San Marcos Mercury | Local News from San Marcos and Hays County, Texas

August 4th, 2009
LBJ Museum to hold '60s Night' fundraiser

STAFF REPORT

The Lyndon Baines Johnson Museum of San Marcos will host a fundraiser  program, “60s Night at the Museum,” on Friday, Aug. 7 at 7 p.m.

The event will feature historical and cultural discussions of the era, trivia contests, a silent auction and 1960’s music. Participants are invited to dress in the style of the era if they choose.

Ed Milhalkanin, associate professor of political science at Texas State and museum board member, will guide the discussions. The trivia contests will be a mix of questions about local happenings during the 1960’s, music, fashion and culture from the era and LBJ trivia.

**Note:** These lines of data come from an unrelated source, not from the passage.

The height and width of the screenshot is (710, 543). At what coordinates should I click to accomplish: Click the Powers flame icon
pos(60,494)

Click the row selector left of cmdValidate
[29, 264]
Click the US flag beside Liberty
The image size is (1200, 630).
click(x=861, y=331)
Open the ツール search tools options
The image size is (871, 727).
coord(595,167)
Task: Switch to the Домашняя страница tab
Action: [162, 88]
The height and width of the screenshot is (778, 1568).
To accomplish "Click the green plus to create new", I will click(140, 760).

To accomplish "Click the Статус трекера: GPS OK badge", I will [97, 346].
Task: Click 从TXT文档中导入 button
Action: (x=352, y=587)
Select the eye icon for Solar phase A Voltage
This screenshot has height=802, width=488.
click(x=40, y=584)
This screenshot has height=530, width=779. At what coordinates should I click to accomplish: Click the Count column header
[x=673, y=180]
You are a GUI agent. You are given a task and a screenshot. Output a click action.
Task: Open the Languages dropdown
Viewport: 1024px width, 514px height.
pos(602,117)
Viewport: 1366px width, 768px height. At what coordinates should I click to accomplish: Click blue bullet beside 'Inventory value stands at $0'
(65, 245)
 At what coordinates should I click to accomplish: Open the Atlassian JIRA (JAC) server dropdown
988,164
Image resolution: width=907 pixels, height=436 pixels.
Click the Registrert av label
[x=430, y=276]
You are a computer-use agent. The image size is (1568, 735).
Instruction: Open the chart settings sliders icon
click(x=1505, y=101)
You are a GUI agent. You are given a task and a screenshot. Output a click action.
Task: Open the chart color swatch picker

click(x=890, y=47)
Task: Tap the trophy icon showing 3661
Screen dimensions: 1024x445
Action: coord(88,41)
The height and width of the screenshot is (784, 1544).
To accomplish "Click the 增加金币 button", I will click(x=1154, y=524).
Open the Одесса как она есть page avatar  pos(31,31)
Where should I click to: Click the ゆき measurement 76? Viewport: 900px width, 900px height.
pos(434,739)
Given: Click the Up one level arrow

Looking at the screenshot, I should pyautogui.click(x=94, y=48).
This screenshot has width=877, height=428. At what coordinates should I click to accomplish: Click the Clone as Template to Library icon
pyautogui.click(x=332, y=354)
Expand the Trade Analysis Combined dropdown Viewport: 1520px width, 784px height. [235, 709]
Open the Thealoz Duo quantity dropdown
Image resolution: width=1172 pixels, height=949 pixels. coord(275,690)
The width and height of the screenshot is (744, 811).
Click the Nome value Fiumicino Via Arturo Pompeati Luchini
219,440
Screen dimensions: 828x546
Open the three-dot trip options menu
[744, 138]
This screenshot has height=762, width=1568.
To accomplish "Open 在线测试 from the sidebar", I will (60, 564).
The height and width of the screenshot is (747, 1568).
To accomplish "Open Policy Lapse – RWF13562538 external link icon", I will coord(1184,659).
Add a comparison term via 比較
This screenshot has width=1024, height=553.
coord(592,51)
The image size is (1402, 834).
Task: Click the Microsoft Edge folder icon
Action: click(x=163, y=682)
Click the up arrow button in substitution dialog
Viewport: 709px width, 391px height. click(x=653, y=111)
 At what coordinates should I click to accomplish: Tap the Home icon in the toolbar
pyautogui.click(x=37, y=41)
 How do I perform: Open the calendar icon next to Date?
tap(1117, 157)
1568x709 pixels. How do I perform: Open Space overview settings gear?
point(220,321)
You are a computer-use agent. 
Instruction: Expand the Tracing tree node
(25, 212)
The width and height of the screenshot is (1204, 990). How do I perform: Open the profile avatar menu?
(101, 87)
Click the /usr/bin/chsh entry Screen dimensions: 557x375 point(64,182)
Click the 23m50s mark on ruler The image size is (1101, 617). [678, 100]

The proceeds from the fundraiser will help the museum meet the $25,000 dollar matching grant offered by the San Marcos-based Texas Pioneer Foundation.

“This has given us a great opportunity and incentive to raise the badly needed funds that will help us keep our doors open and continue our efforts to preserve the legacy of Lyndon Johnson and the history of San Marcos,” Scott Jordan, the museum’s director, said. “Although we are proud of our accomplishments, we still have a ways to go before meeting our financial challenges and ensuring the continued operations of the museum.”

The LBJ Museum of San Marcos opened on Dec. 6, 2006. The museum strives to preserve and share artifacts and documents of Texas State’s most famous graduate, former United States President Lyndon Johnson. When Johnson went to the university, it was called Southwest Texas State Teachers College. Johnson graduated in 1930 with a teaching certificate and a BS in history. In 1965, he returned to Southwest Texas State College, as the school was then known, to sign the Higher Education Act of 1965.

Johnson was called the “Education President,” not only because of the Higher Education Act, but also because he initiated the Head Start program, which assisted pre-school children from low-income families. It was the first general aid-to-education program ever adopted by the United States Congress.

Johnson also signed the Equal Opportunity Act of 1964, broadening educational opportunities and establishing vocational training centers throughout the United States. The Gary Job Corps in San Marcos, established in March of 1965, is one of those centers.

Tickets to “60s Night at the Museum” can be purchased at the museum, from board members or even online at the museum website, www.lbjmuseum.com. They are $20 in advance and $25 at the door.